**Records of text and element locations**

────────────────

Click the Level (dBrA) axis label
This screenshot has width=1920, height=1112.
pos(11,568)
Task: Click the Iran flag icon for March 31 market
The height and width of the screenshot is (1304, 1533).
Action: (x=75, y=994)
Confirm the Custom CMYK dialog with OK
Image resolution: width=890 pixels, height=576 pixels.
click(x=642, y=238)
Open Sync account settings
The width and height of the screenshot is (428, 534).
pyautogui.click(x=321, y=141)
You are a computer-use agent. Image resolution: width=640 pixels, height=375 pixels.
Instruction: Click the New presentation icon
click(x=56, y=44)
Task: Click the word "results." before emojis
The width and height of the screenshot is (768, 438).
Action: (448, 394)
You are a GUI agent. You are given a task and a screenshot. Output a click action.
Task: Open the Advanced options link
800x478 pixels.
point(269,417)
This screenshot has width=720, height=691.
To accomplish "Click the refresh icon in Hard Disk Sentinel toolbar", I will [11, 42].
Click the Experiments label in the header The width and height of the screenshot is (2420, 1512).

────────────────

**GIVEN INSTRUCTION**
Retype the entries word for word, starting at the first line and ending at the line that contains "pyautogui.click(x=321, y=141)", including that line.

**FINISHED TASK**
Click the Level (dBrA) axis label
This screenshot has width=1920, height=1112.
pos(11,568)
Task: Click the Iran flag icon for March 31 market
The height and width of the screenshot is (1304, 1533).
Action: (x=75, y=994)
Confirm the Custom CMYK dialog with OK
Image resolution: width=890 pixels, height=576 pixels.
click(x=642, y=238)
Open Sync account settings
The width and height of the screenshot is (428, 534).
pyautogui.click(x=321, y=141)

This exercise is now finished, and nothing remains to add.